A l’occasion de reprise de la production du Vaisseau fantôme créée en octobre 2013 au Wagner Geneva Festival, François-Xavier Roth, à la tête des Siècles, nous en proposera une version sur instruments d’époque.
Il existe deux version du Vaisseau fantôme. Ce soir vous allez diriger l’opéra dans sa version la plus rare, celle de Paris. Quelles sont les différences avec celle de Dresde ?
Il s’agit de la première version de l’oeuvre, la musique est organisée différemment et les trois actes s’enchaînent dans seul tenant. L’intrigue a lieu en Écosse au lieu de la Norvège et les noms de certains personnages changent.
Dans la version de Dresde, Wagner a fait des changements dans la musique et ajouté plus de respirations. Cet opéra a été composé en 1841 et, avec l’orchestre, nous allons restituer le son que Wagner a pu entendre grâce aux instruments d’époque. Le public aura ainsi l’occasion d’écouter des instruments rares comme l’ophicléide basse, qui appartient à la famille des cuivres.
Les Siècles est un orchestre de collectionneurs d’instruments d’époque. Qu’est-ce que cela peut apporter à l’opéra de Wagner ?

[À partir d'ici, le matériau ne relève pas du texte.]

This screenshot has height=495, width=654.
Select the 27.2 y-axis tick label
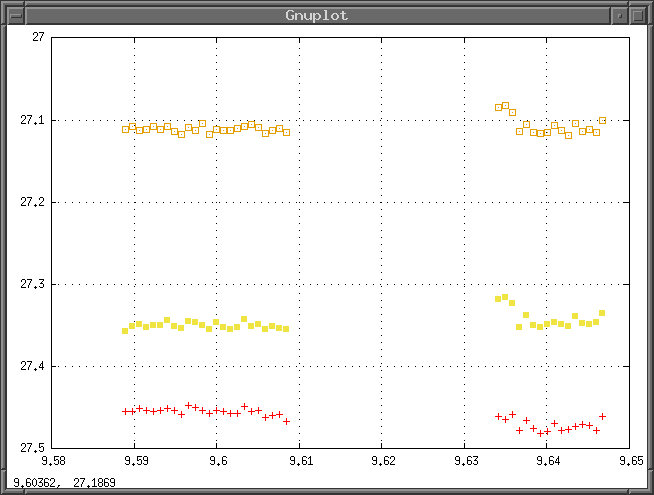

Nous travaillons beaucoup sur la musique du XIXe, notamment celle de Berlioz. Nous avons une très grande connaissance des instruments de l’époque et par leur biais nous nous apercevons que le rapport avec la musique change énormément. La musique du Vaisseau fantôme est forte et violente et, avec les instruments modernes, cette puissance peuvent devenir assourdissante et problématique. En utilisant des instruments du XIXe, non seulement le poids de l’orchestre change par rapport aux chanteurs en instaurant un vrai équilibre mais surtout on y retrouve de nouvelles couleurs et de nouvelles informations sur les tempos.

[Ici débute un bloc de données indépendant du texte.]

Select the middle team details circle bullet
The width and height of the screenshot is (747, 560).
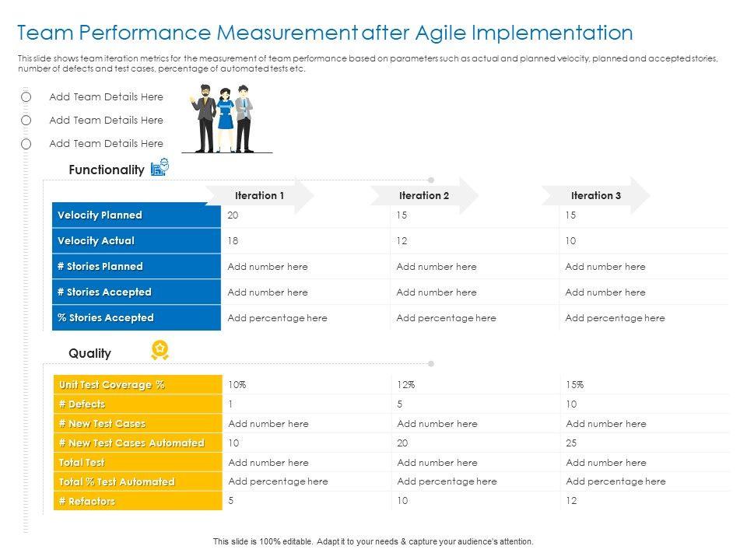[26, 121]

Que souhaitez-vous mettre en avant dans la partition de Wagner ?
Le plus important pour moi est d’essayer de retrouver le souffle du compositeur au moment de la composition. En 1841, Wagner était un jeune compositeur et le Vaisseau est considéré comme son premier opéra, par sa forme dramaturgique, sa variété et ses contrastes extraordinaires. La restitution des oeuvres est très assumée, le rôle de l’interprète est de faire entendre le compositeur, car on a un pacte moral avec lui. Je regarde aussi l’œuvre dans son contexte historique : nous avons travaillé avec un expert sur la diction allemande de l’époque, qui, par ailleurs, est très proche du théâtre expressionniste. J’ai également travaillé avec des musicologues et fait des recherches, comme je l’avais fait pour le Sacre du printemps.

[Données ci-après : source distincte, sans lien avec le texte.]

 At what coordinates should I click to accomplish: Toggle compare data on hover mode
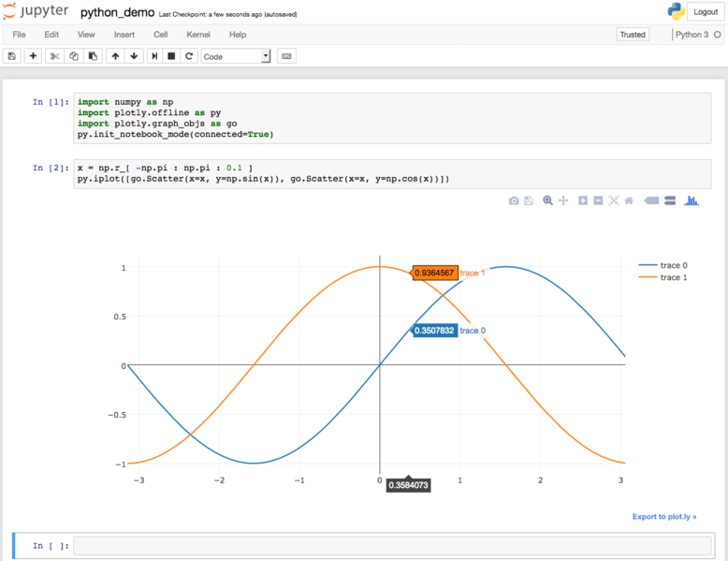coord(670,200)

Comment votre démarche se marie-t-elle avec la mise en scène ?
La mise en scène est atemporelle et suit la musique. La mise en scène est très intéressante et innovante : peu de personnages sont réels, tout est un rêve.
C’est la première fois que vous dirigez Wagner. Qu’est-ce qui vous a attiré vers ce compositeur ?
L’oeuvre de Wagner n’est pas facile, c’est vraiment un univers à part. J’ai choisi le Vaisseau car c’est son premier opéra et il me semblait idéal pour commencer, je ne sais pas si j’en dirigerai d’autres, mais j’avoue que j’ai envie d’aborder également Tristan et Isolde et Parsifal. Je m’intéresse effectivement au geste de ce compositeur, mais il faut aussi avoir les conditions pour le faire, comme avoir un orchestre, des chanteurs et un metteur en scène, tous prêts à relire une œuvre de cette manière.
Que diriez-vous au public pour l’encourager à voir ce spectacle ?
Le Vaisseau fantôme est peut-être l’opéra rêvé pour une première fois : la musique est riche et vous prend aux tripes, l’histoire est pleine d’action, l’écriture est épique et mélancolique à la fois, et ça ne dure que 2h15. Je dois aussi dire que cette version est très intéressante et bénéficie d’une distribution exceptionnelle.